Procedural and Clinical Outcomes According to Ultrasound-Guided Access in TAVI: A Propensity-Matched Comparative Subanalysis From the PULSE Registry

Affiliations
Comparative Study

Procedural and Clinical Outcomes According to Ultrasound-Guided Access in TAVI: A Propensity-Matched Comparative Subanalysis From the PULSE Registry

David Grundmann et al. Circ Cardiovasc Interv. 2025 Aug.

Abstract

Background: Access-related vascular and bleeding complications during transcatheter aortic valve implantation (TAVI) are associated with significant morbidity and mortality. Ultrasound-guided (USG) puncture may reduce the incidence of these adverse events, particularly in large-bore arterial access. However, large-scale data on this approach are limited, and it has not yet been fully implemented into standard clinical practice. We compared access-related vascular and bleeding complications in USG versus fluoroscopy-guided access from a large multicenter TAVI registry.

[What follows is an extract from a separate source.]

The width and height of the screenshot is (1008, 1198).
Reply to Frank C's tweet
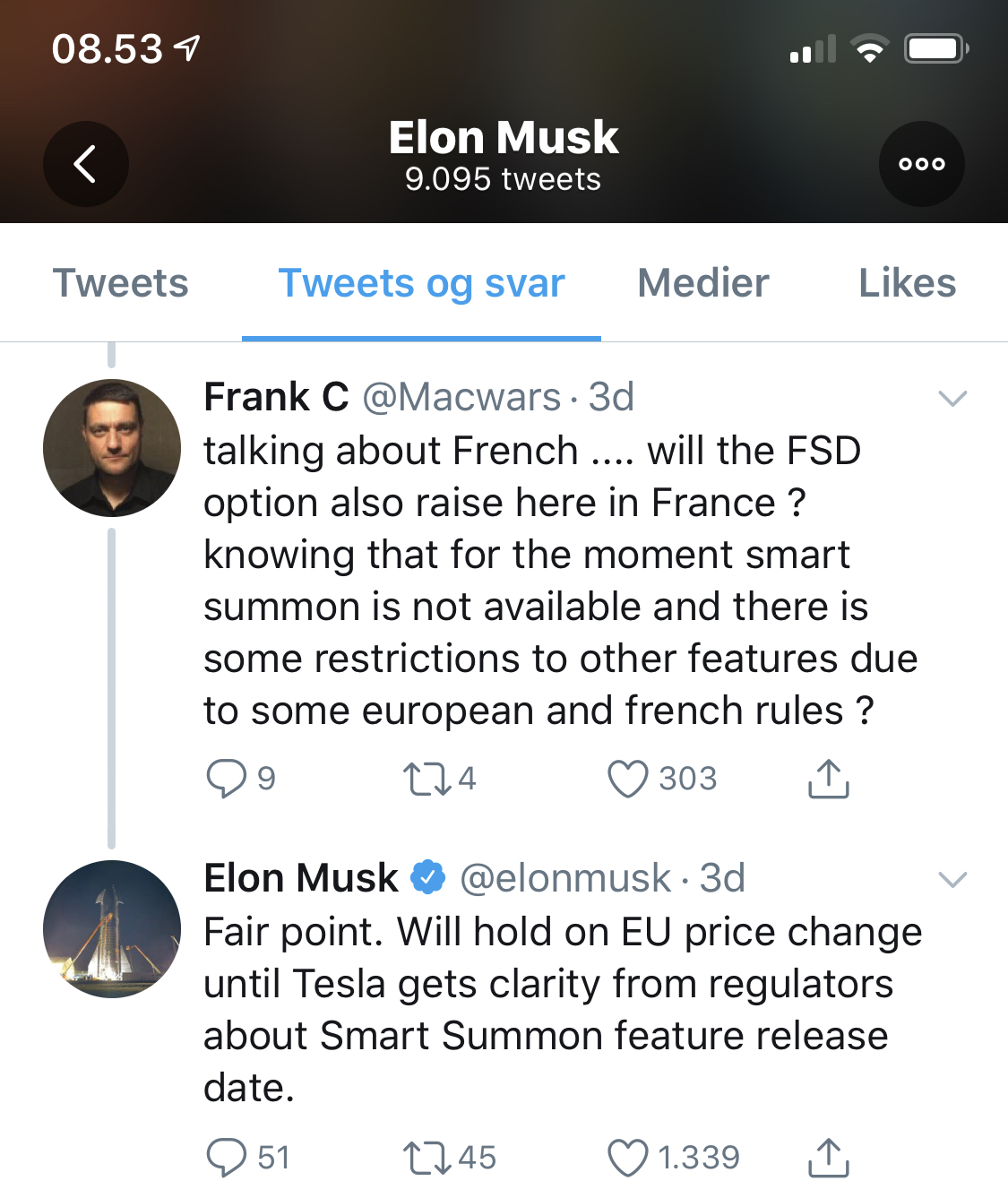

Methods: The PULSE registry (Plug- or Suture-Based Vascular Closure After TAVI) retrospectively evaluated data of 9295 patients who underwent transfemoral TAVI at 10 high-volume German heart centers (2016-2021). USG and fluoroscopy-guided access were performed in 1992 (21.4%) and 7303 (78.6%) patients, respectively. Propensity score matching (1:1) yielded 895 matched pairs. The primary end point, a composite of minor and major vascular complications or bleeding type II-IV, was assessed according to Valve Academic Research Consortium definitions.

Results: Patients in the USG and fluoroscopy-guided groups (median age, 81.9 [78.3-85.0] years; 47.8% female patients) showed well-balanced baseline characteristics. The overall risk profile was comparable (median EuroSCORE II: 3.2 versus 3.5; SD, 0.007 [-0.086 to 0.099]). The composite primary end point occurred less frequently in the USG group (11.7% versus 16.0%; odds ratio, 0.7; P=0.01), driven by lower rates of procedural bleeding (5.4% versus 9.2%; odds ratio, 0.56; P=0.002) and with lower rates of endovascular treatment (0.7% versus 2.5%; P=0.005).

Conclusions: In patients with transfemoral TAVI, USG access demonstrated lower rates of access-related vascular complications and type II-IV bleeding compared with fluoroscopy-guided access. Implementing USG puncture as the standard of care may improve access-related outcomes after TAVI.

Keywords: fluoroscopy; hemorrhage; morbidity; punctures; registries; retrospective studies; standard of care.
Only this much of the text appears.